Thursday, August 21, 2008
No doubt everyone has read or heard of Henry Cejudo winning gold in wrestling at the olympics. His parents are immigrants who came to the U.S. to give him and his siblings a much better quality of life not possible anywhere else. I read the story and was uplifted by his spirit and joy for winning the medal. I can only imagine what it must be like to be representing the U.S. and proving all the nay-sayers wrong that immigrants don't contribute to the U.S. It's funny because his mother moved them at a young age to more out west and my last post was about the immigrants dream being out west. It's stories like Cejudo's that keep the hope alive for the rest of us still in limbo. One day we'll all be celebrating with Cejudo. For now, I'll rejoice in his personal glory.

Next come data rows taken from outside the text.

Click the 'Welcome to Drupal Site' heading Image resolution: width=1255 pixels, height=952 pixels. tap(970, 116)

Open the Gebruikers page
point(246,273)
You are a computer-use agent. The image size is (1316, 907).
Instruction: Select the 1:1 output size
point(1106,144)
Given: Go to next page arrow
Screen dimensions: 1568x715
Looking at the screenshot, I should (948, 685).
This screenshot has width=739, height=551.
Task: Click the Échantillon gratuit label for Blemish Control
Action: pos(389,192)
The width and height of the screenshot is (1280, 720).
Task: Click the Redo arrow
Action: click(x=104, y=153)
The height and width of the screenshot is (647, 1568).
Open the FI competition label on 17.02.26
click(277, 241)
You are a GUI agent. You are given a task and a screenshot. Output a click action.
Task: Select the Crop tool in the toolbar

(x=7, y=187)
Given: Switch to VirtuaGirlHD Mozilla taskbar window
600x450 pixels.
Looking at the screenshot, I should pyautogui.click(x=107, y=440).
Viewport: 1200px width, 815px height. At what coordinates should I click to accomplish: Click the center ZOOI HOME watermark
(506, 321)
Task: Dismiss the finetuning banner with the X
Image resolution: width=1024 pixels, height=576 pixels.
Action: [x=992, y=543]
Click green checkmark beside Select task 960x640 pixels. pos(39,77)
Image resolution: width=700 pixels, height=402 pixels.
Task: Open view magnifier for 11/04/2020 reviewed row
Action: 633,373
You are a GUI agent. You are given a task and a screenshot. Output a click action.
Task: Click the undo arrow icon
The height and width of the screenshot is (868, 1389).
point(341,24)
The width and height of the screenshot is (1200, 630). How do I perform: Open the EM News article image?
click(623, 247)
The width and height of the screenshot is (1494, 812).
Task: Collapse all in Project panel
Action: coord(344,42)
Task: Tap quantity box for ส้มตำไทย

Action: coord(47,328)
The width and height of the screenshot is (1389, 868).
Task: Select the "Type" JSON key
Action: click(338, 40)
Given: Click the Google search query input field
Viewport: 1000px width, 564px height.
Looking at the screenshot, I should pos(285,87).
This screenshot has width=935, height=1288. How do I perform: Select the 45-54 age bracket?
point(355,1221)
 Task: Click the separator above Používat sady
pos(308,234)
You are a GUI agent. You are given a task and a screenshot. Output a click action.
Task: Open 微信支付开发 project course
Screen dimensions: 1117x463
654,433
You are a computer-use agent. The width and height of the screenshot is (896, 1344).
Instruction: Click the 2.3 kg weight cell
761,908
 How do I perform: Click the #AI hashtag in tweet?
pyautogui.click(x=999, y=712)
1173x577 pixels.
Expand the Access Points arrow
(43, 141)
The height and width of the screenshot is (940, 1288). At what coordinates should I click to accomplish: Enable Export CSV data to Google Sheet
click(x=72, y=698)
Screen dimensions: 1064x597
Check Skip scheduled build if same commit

He has shared everything for most of his scuffled life, from twin beds to sofa cushions to last bites.It only made sense, then, that when he stunningly won an Olympic gold medal in freestyle wrestling Tuesday, the Los Angeles-born son of undocumented Mexican immigrants would also share.That flag gave a chance to a kid who paid for wrestling by selling tamales on the street. That kid now held it tight as he dropped to the mat and dissolved in tears. "I'm living the American dream," said Cejudo, 21. "The United States is the land of opportunity, and I'm so glad I can represent it."
"The United States is the kind of place where you can choose your own path," he said. "We should never forget that."